Riki

Personal information
- Full name: Ricardo Rodríguez Gil Carcedo
- Date of birth: 25 September 1997 (age 28)
- Place of birth: Oviedo, Spain
- Height: 1.75 m (5 ft 9 in)
- Position: Midfielder

Team information
- Current team: Deportivo A Coruña
- Number: 14

Youth career
- Oviedo
- 2014–2015: → Astur (loan)

Senior career*
- Years: Team / Apps / (Gls)
- 2016–2018: Oviedo B / 1 / (0)
- 2016–2017: → Tineo (loan) / 29 / (3)
- 2017–2018: → Marino (loan) / 31 / (2)
- 2018–2019: Langreo / 32 / (2)
- 2019–2020: Oviedo B / 17 / (2)
- 2019–2022: Oviedo / 10 / (0)
- 2021: → Racing Santander (loan) / 12 / (4)
- 2021–2022: → Burgos (loan) / 15 / (0)
- 2022: → Albacete (loan) / 19 / (0)
- 2022–2026: Albacete / 128 / (2)
- 2026–: Deportivo A Coruña / 16 / (0)

= Riki (footballer, born 1997) =

Spanish footballer (born 1997)

Ricardo Rodríguez Gil Carcedo (born 25 September 1997), commonly known as Riki, is a Spanish footballer who plays as a midfielder for Deportivo de A Coruña.

==Club career==
Born in Oviedo, Asturias, Ricky represented Real Oviedo and Astur CF as a youth. He made his senior debut with the former's reserves during the 2015–16 campaign, in the Tercera División.
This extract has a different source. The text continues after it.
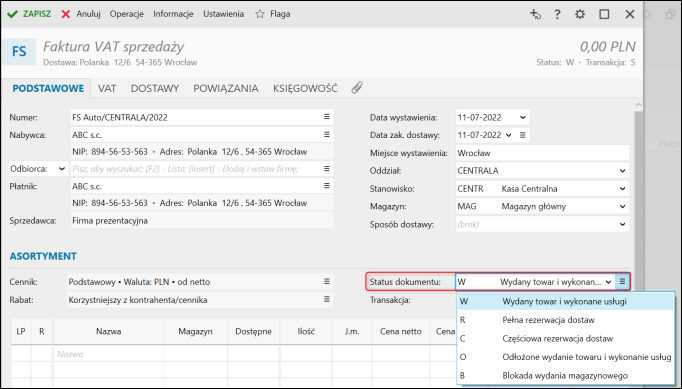
Task: Expand the Magazyn główny dropdown
Action: 622,207
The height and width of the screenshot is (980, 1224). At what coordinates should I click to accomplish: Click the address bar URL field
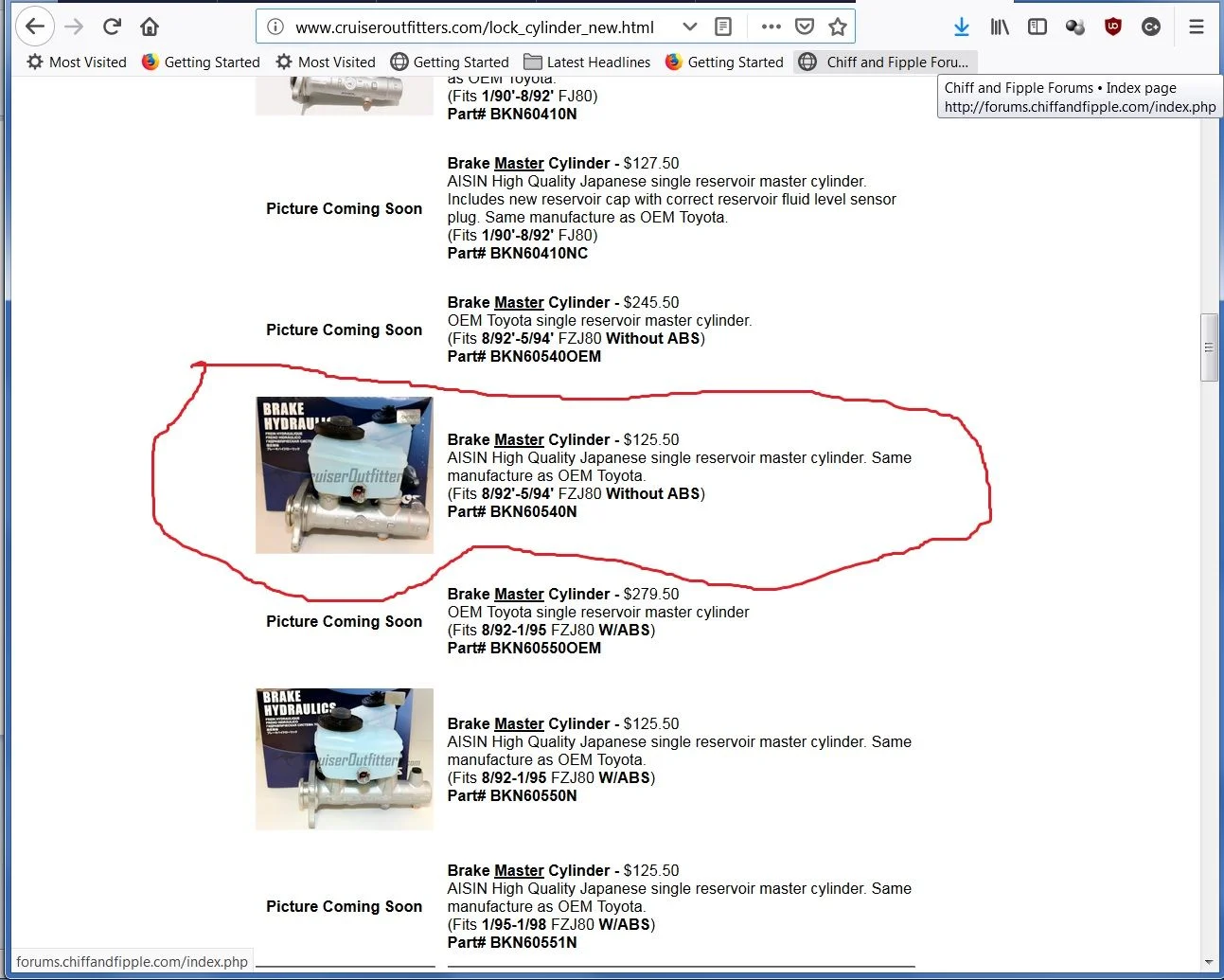point(473,27)
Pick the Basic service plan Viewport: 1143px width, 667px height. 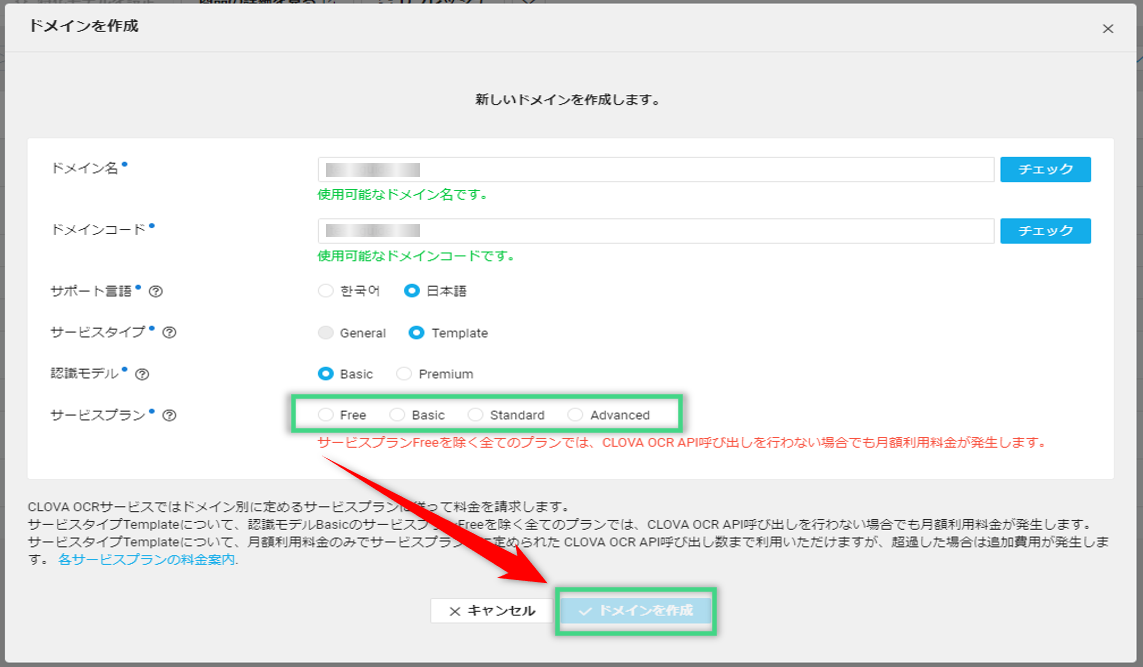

Riki subsequently served loan stints at CD Tineo and Marino de Luanco before joining Segunda División B side UP Langreo on a permanent deal on 11 July 2018.

In February 2019, Riki agreed a pre-contract with former side Oviedo, effective as of 1 July; he was initially assigned back at the B-team, now in the third division. He made his first team debut on 18 August, coming on as a late substitute for Alfredo Ortuño in a 2–3 away loss against Deportivo de La Coruña in the Segunda División.

Riki was definitely promoted to the main squad for the 2020–21 campaign, but moved out on loan to third division side Racing de Santander on 22 January 2021. On 24 July, he moved to Burgos CF in the second tier, on a one-year loan deal.

On 1 February 2022, Riki was loaned to Primera División RFEF side Albacete Balompié until June. After the club's promotion to the second level, he signed a permanent deal after an obligatory buyout clause was activated; Oviedo also retained half of his economic rights.

On 13 June 2023, after being a regular starter in Albas campaign as they missed out promotion in the play-offs, Riki renewed his link with the club until 2026. On 2 February 2026, he moved to fellow second division side Deportivo de La Coruña on a three-and-a-half-year deal.

Riki contributed with 15 appearances for Dépor during the remainder of the campaign, as the club achieved promotion to La Liga, and made his debut in that category at the age of 28 on 30 August 2026, starting in a 3–1 home win over Valencia CF.